Extracted text →
9.4 KiB
Tenets
- No dependency knowledge necessary to materialize data
- Only local dependency knowledge to develop
- Not a framework (what does this mean?)
Organizing Philosophy
Many large-scale systems for producing data leave the complexity of true orchestration to the user - even DAG-based systems for implementing dependencies leave the system as a collection of DAGs, requiring engineers to solve the same "why doesn't this data exist?" and "how do I build this data?"
DataBuild takes inspiration from modern data orchestration and build systems to fully internalize this complexity, using the Job concept to localize all decisions of turning upstream data into output data (and making all dependencies explicit); and the Graph concept to handle composition of jobs, answering what sequence of jobs must be run to build a specific partition of data. With Jobs and Graphs, DataBuild takes complete responsibility for the data build process, allowing engineers to consider concerns only local to the jobs relevant to their feature.
Graphs and jobs are defined in bazel, allowing graphs (and their constituent jobs) to be built and deployed trivially.
Nouns / Verbs / Phases
Partitions
DataBuild is fundamentally about composing graphs of jobs and partitions of data, where partitions are the things we want to produce, or are the nodes between jobs. E.g., in a machine learning pipeline, a partition would be the specific training dataset produced for a given date, model version, etc, that would in turn be read by the model training job, which would itself produce a partition representing the trained model itself.
Partitions are assumed to be atomic and final (for final input partitions), such that it is unambiguous in what cases a partition must be (re)calculated.
Partition References
A partition reference (or partition ref) is a serialized reference to a literal partition of data. This can be anything, so long as it uniquely identifies its partition, but something path-like or URI-like is generally advisable for ergonomics purposes; e.g. /datasets/reviews/v1/date=2025-05-04/country=usa or dal://ranker/features/return_stats/2025/05/04/.
Jobs
flowchart LR
upstream_a[(Upstream Partition A)]
upstream_b[(Upstream Partition B)]
job[Job]
output_c[(Output Partition C)]
output_d[(Output Partition D)]
upstream_a & upstream_b --> job --> output_c & output_d
In DataBuild, Jobs are the atomic unit of data processing, representing the mapping of upstream partitions into output partitions. A job is defined by two capabilities: 1) expose an executable to run the job and produce the desired partitions of data (configured via env vars and args), retuning manifests that describe produced partitions; and 2) exposes a configuration executable that turns references to desired partitions into a job config that fully configures said job executable to produce the desired partitions.
Jobs are assumed to be idempotent and independent, such that two jobs configured to produce separate partitions can run without interaction. These assumptions allow jobs to state only their immediate upstream and output data dependencies (the partitions they consume and produce), and in a graph leave no ambiguity about what must be done to produce a desired partition.
Jobs are implemented via the databuild_job bazel rule. An extremely basic job definition can be found in the basic_job example.
Graphs
A Graph is the composition of jobs and partitions via their data dependencies. Graphs answer "what partitions does a job require to produce its outputs?", and "what job must be run to produce a given partition?" Defining a graph relies on only the list of involved jobs, and a lookup executable that transforms desired partitions into the job(s) that produce.

[Extracted data entries]
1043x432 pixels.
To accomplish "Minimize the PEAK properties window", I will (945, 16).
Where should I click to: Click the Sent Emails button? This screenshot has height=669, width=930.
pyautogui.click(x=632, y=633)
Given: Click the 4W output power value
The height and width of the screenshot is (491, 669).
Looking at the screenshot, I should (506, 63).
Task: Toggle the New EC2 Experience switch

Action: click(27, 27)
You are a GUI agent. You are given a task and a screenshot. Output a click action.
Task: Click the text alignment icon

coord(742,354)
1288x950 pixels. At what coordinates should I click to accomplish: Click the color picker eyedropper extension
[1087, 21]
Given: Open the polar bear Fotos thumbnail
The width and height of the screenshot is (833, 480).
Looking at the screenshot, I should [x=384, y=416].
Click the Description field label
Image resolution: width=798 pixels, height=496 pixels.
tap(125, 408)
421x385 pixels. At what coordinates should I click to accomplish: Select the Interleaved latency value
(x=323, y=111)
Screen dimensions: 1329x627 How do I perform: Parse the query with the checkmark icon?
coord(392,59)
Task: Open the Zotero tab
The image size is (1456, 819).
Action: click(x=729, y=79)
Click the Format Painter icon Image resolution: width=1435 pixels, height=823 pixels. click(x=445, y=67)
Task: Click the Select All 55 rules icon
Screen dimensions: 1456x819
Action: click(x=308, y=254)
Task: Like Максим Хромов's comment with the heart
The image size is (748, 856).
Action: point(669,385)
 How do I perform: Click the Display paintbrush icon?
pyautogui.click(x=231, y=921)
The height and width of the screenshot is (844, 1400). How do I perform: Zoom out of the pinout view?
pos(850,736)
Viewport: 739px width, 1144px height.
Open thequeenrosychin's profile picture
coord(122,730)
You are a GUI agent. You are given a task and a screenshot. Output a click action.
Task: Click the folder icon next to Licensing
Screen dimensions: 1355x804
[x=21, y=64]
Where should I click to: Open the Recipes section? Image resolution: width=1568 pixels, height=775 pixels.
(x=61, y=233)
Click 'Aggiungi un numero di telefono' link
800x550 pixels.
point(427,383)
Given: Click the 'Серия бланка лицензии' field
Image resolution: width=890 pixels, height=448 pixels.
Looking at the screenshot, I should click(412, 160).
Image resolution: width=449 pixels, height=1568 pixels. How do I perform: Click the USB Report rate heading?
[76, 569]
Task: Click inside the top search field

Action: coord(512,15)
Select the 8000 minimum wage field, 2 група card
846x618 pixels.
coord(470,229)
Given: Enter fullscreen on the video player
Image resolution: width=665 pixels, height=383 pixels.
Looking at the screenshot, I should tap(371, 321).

Exercise tasks →
- a) In the DataBuild text, which bazel rule implements jobs?
- b) In the records, swap "Recipes" for "Settings" in the lines starting at the one containing "Where should I click to: Open" and ending at the one containing "point(427,383)". Give back only those lines, leaving everything else unchanged.
These records are unrelated to the DataBuild text.

Expected answers →
- a) Jobs are implemented via the databuild_job bazel rule.

- b)
Where should I click to: Open the Settings section? Image resolution: width=1568 pixels, height=775 pixels.
(x=61, y=233)
Click 'Aggiungi un numero di telefono' link
800x550 pixels.
point(427,383)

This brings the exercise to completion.